The first results showed that although the factorization of matrices has great potential to predict new links between blogs and user, it fails to capture the true distribution of comments and therefore a straight-forward application of the factorization is not able to predict future comments effectively. Therefore various experiments have been tried to define a way of using the result of factorization that best takes advantage of its hidden information about future commenting trends. The results of the experiments were evaluated using the measurements precision and recall.
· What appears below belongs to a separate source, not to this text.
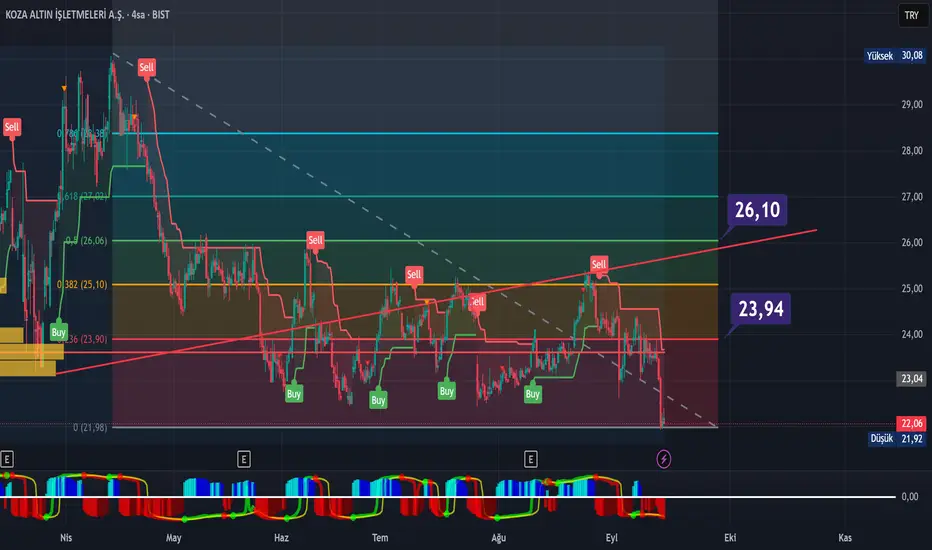The height and width of the screenshot is (550, 932).
Task: Click the earnings E marker at far left
Action: click(x=7, y=459)
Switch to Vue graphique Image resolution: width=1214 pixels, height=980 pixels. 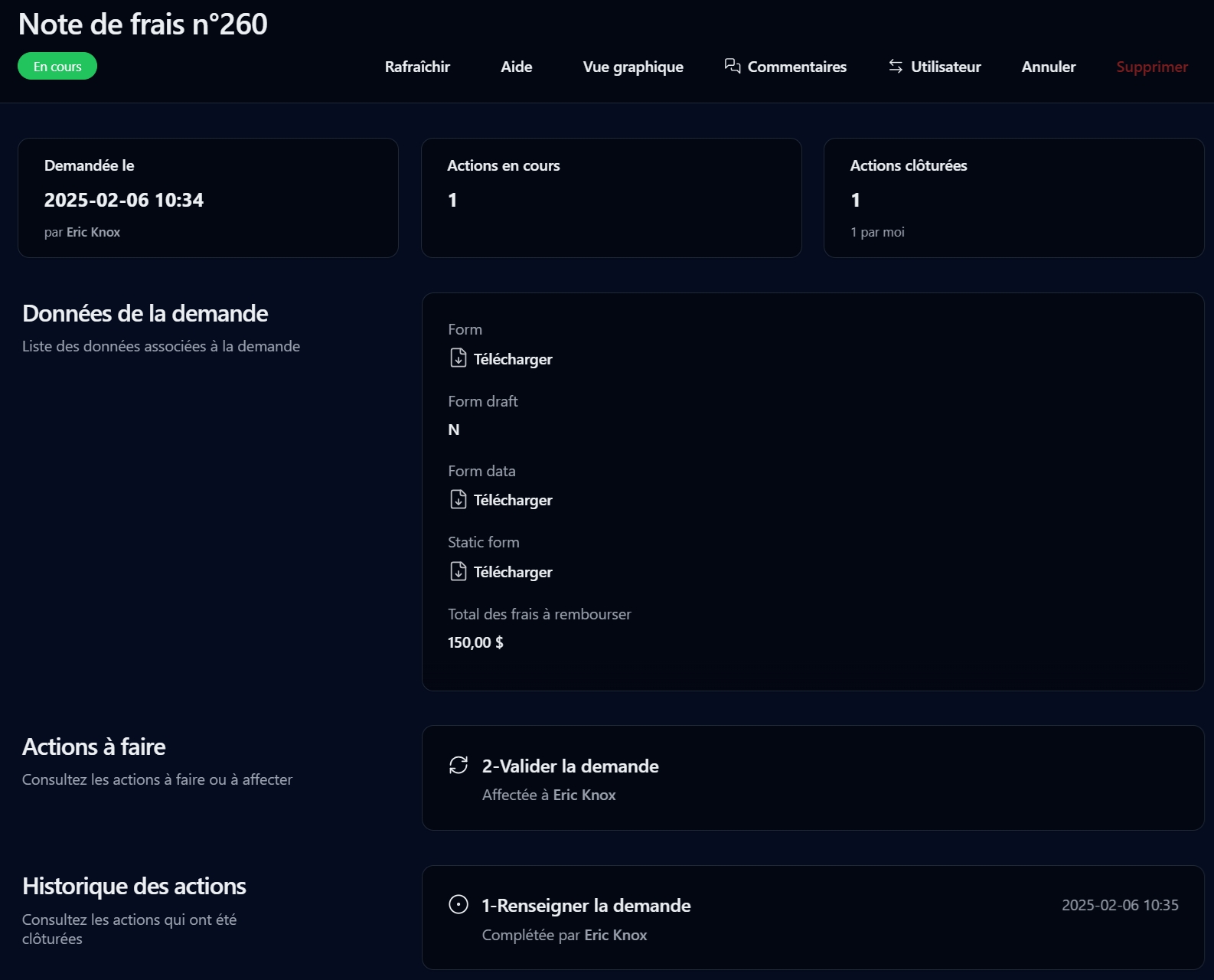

The rows of the matrix - on which the factorization is carried out - can be perceived an n-dimensional vectors that describe the posting habits of each user (where n is the number of blogs processed). One of the by-products of matrix factorization is a matrix that assigns a low-dimensional vector to each user instead of their original n-dimensional representation, which in theory still contain the same information about his/her commenting habits. The second part of the study examines whether these vectors may be capable of identifying unusual, abnormal behavior among users. Furthermore, I also examine, if the low-dimensional vectors that describe users based on the result of the factorization identify the same users as anomalous as the original vectors did with the same techniques.